Alain de Benoist : Il y a un peu de cela. C’est un commentaire très gentil de sa part. Je connais Jacques Julliard depuis longtemps et j’apprécie ses travaux. C’est un esprit très libre, qui a lui-même évolué au cours de ces dernières années en prenant de plus en plus de distance avec l’idéologie dominante. Je n’ai pas été étonné qu’il écrive cela sur mon compte. Je me suis réjoui de cette reconnaissance, qui ne désarmera pas les critiques. D’ailleurs, il a immédiatement été critiqué parce qu’il a dit ce qu’il ne fallait pas dire… Cela fait partie du jeu actuel.

Vous traitez de l’identité dans votre nouveau livre en expliquant que nous avons tous notre idée sur cette question. Elle est très floue, mais elle est essentielle…

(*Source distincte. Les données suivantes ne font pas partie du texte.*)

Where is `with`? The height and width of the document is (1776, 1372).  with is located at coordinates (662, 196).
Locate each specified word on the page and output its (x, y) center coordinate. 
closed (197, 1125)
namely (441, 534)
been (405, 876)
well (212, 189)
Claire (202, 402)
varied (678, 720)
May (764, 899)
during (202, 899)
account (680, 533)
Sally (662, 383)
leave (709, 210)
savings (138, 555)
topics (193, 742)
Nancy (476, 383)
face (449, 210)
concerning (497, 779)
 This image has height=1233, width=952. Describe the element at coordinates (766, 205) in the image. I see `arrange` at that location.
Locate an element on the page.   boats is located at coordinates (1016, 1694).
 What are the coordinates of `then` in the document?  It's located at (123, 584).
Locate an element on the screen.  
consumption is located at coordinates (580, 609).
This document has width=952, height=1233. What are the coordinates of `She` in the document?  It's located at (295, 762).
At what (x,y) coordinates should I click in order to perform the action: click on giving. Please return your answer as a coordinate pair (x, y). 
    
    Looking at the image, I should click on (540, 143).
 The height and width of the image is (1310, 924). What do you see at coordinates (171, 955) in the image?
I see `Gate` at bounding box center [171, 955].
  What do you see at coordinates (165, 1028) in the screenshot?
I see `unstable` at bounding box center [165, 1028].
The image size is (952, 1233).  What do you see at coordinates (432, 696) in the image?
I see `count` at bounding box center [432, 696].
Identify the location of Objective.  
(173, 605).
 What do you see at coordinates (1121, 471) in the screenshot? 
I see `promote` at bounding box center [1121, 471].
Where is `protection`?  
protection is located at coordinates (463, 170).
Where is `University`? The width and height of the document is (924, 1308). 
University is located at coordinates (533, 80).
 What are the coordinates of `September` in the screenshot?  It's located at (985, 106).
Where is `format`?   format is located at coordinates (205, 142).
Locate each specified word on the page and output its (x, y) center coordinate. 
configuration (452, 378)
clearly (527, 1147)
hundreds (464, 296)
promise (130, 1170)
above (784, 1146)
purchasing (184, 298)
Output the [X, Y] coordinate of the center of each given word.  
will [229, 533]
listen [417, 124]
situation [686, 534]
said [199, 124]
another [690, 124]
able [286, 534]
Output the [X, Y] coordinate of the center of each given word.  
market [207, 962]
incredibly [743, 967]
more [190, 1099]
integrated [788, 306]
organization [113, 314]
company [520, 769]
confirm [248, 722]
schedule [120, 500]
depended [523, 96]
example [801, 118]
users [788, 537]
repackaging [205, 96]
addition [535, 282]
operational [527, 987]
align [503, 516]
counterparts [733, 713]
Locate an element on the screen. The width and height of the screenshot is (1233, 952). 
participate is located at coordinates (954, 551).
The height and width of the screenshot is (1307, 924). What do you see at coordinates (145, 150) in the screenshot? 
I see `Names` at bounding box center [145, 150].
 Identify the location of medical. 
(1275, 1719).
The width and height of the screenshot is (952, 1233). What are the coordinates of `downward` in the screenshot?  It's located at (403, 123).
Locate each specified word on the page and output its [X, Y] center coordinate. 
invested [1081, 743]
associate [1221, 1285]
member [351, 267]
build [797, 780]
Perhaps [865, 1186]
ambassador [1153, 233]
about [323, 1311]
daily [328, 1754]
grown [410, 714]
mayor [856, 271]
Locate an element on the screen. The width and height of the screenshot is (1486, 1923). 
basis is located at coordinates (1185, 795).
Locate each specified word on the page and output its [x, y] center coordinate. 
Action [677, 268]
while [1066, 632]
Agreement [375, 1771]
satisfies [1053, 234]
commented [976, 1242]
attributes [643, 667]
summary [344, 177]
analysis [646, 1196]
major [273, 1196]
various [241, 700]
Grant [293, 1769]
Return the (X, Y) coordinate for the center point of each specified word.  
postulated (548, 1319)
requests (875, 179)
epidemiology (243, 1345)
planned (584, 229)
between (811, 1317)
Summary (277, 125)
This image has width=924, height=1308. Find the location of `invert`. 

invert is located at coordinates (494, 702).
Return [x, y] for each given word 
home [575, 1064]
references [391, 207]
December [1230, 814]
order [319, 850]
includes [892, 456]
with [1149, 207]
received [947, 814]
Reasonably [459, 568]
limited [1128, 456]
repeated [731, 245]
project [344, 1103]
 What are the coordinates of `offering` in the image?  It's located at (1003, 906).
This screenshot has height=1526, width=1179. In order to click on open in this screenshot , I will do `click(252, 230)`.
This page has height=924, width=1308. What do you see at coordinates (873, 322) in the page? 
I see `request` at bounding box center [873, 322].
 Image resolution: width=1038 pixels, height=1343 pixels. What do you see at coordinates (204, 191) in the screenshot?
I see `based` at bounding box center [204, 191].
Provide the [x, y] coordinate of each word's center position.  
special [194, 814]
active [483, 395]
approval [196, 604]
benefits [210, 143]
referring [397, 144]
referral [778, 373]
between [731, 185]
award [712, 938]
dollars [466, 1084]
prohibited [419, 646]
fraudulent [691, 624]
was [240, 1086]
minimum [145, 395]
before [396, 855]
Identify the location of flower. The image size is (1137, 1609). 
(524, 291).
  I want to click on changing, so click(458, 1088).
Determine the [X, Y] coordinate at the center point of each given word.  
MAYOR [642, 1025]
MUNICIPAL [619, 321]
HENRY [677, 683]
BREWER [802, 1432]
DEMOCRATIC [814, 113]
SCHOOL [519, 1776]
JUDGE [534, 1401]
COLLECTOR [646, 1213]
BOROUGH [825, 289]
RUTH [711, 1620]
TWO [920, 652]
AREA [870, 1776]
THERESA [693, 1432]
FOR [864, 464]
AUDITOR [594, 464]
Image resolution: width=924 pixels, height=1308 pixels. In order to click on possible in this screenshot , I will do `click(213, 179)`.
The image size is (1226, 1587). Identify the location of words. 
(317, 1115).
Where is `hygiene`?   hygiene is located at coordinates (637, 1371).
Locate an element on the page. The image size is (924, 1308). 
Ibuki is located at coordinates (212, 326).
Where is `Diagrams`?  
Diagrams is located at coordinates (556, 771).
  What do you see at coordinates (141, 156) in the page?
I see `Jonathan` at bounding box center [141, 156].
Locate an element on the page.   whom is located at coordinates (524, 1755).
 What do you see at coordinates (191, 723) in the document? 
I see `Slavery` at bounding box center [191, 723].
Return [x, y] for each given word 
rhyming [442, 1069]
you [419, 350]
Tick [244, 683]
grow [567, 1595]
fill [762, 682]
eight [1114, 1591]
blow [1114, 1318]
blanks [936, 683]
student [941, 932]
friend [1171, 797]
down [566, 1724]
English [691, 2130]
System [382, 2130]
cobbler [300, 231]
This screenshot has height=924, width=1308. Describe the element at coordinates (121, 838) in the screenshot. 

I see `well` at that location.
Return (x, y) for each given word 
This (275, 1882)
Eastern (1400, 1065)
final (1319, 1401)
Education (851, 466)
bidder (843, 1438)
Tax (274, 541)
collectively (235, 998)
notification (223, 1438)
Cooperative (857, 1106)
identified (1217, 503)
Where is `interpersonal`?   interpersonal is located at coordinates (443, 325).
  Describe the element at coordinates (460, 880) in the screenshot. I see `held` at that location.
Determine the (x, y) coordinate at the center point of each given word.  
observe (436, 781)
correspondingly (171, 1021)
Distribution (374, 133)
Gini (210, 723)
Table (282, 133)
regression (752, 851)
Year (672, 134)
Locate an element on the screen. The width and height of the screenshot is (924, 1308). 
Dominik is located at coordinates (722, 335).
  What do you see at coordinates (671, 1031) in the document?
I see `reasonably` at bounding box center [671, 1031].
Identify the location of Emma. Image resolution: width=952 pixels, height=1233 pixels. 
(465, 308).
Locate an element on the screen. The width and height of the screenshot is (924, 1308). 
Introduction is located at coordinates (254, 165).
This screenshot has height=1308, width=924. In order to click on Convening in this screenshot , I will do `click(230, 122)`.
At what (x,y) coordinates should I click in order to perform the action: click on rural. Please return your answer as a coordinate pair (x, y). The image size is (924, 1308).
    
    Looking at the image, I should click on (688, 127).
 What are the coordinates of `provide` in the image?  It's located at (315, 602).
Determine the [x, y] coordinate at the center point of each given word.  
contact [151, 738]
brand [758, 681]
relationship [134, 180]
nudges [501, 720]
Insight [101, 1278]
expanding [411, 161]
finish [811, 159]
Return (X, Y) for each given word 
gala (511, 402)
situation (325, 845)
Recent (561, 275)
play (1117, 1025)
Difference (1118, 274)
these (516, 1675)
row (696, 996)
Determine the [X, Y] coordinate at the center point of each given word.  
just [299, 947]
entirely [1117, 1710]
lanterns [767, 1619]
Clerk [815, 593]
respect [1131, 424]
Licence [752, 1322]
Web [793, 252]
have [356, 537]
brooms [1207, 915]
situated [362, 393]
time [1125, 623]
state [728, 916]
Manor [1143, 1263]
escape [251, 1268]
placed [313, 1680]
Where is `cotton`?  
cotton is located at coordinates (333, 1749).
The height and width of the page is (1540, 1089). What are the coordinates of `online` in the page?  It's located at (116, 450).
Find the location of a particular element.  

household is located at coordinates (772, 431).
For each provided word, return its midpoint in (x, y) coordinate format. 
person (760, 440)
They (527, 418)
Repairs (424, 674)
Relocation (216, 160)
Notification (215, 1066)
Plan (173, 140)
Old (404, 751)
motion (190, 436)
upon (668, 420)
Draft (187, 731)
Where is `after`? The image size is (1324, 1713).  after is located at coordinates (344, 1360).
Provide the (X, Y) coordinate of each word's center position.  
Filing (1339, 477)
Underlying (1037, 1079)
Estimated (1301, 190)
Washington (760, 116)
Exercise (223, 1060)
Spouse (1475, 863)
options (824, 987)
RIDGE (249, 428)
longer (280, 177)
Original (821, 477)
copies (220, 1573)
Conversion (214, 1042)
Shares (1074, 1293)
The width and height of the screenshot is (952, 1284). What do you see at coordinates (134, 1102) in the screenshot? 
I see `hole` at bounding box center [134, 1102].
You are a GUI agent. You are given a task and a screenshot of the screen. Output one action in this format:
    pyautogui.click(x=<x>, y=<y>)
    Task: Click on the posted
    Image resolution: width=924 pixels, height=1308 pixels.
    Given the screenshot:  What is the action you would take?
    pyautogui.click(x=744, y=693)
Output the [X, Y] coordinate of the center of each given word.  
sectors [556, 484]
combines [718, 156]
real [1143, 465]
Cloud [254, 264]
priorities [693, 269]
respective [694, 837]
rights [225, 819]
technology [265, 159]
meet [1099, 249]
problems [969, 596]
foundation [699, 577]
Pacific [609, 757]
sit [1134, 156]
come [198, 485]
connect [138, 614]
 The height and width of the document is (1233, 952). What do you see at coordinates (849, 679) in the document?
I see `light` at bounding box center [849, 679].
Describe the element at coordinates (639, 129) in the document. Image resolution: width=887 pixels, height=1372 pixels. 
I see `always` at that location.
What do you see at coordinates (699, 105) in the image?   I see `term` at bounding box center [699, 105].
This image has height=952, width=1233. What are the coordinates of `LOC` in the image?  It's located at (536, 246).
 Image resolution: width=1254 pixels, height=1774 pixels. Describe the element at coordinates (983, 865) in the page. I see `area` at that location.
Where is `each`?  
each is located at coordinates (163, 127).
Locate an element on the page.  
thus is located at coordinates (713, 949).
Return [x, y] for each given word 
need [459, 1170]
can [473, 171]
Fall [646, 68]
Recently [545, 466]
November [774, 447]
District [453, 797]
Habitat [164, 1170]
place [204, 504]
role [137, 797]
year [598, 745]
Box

L’identité est à la fois vitale et floue. Vitale, cela tombe sous le sens, puisque si l’on n’a pas d’identité, on ne sait pas qui l’on est, d’où l’on vient et où l’on va, et l’on développe toutes sortes de pathologies que les psychologues appellent le malaise identitaire. Sans identité, on n’est pas grand-chose. En même temps, lorsque l’on s’interroge sur la nature de l’identité, on se retrouve dans la position de Saint-Augustin quand il parlait du temps. Il disait que, quand il ne réfléchit pas spécialement là-dessus, il sait très bien ce qu’est le temps qui passe, mais en s’interrogeant sur le fond, il s’aperçoit que c’est beaucoup plus compliqué. C’est la même chose avec l’identité. L’erreur étant de croire que si elle est floue, elle n’est pas vitale et, à l’inverse, si elle est vitale, elle ne peut pas être floue. Lorsque l’on parle de l’identité individuelle, il est clair que l’identité individuelle a de multiples facettes. Nous avons une identité culturelle, une identité nationale, une identité sexuelle, une identité de naissance, mais nous avons également une identité acquise, une identité professionnelle, une identité politique, philosophique ou religieuse. Ces différentes facettes de notre identité ne s’harmonisent pas spontanément les unes avec les autres et elles n’ont pas forcément la même importance à nos yeux. Par exemple, il y a des gens qui sont Bretons et Français, c’est le cas de la plupart des habitants de la Bretagne. Mais si vous parlez avec eux, certains vous diront qu’ils sont Français d’abord et Bretons ensuite, et d’autres l’inverse. Par cet exemple très simple, on voit bien qu’il y a des facettes de notre identité qui comptent plus que d’autres. Pour certains, l’identité politique sera la première chose. Pour d’autres, ce sera l’identité professionnelle, ou encore l’identité sexuelle. Par conséquent, il y a tout un jeu dialectique entre ces différentes facettes. Si l’on passe à l’identité collective, on découvre la même complexité. Si vous interrogez quelqu’un sur l’identité française, ou européenne, vous aurez des réponses, mais vous serez frappé par la grande diversité des réponses et de leurs côtés très subjectifs. Certaines définitions que vous allez recueillir seront même complètement opposées. À partir de là, on voit bien que l’identité est loin d’être une chose simple. Pourtant, cela reste absolument vital.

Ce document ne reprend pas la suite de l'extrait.